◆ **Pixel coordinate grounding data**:
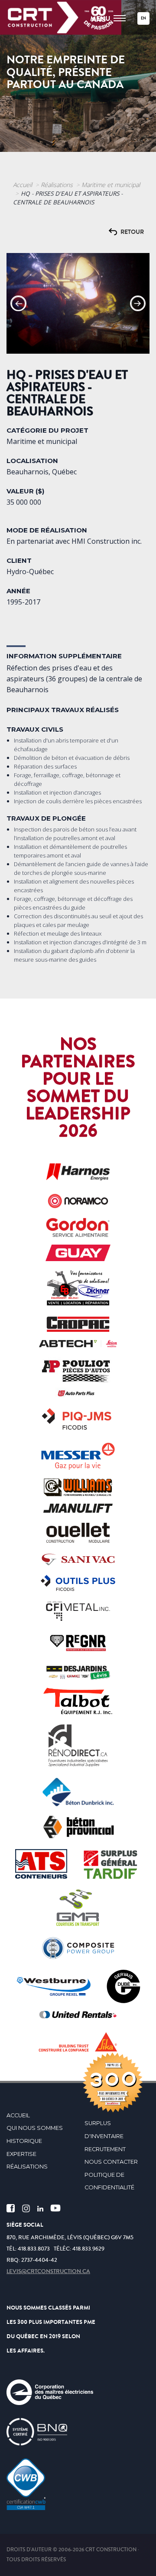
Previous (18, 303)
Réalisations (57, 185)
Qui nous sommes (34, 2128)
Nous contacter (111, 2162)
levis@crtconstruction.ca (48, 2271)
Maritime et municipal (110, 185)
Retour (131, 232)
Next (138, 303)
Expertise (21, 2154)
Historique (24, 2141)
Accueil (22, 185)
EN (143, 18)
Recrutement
* * *
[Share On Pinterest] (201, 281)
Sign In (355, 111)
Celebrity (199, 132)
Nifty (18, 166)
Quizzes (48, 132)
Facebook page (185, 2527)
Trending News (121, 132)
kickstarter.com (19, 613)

◆ **About this exercise**:
Look back at the entries above and repeat, unchanged, every line from the line holding "Previous (18, 303)" through the line holding "Accueil (22, 185)".

◆ **Answer for the task**:
Previous (18, 303)
Réalisations (57, 185)
Qui nous sommes (34, 2128)
Nous contacter (111, 2162)
levis@crtconstruction.ca (48, 2271)
Maritime et municipal (110, 185)
Retour (131, 232)
Next (138, 303)
Expertise (21, 2154)
Historique (24, 2141)
Accueil (22, 185)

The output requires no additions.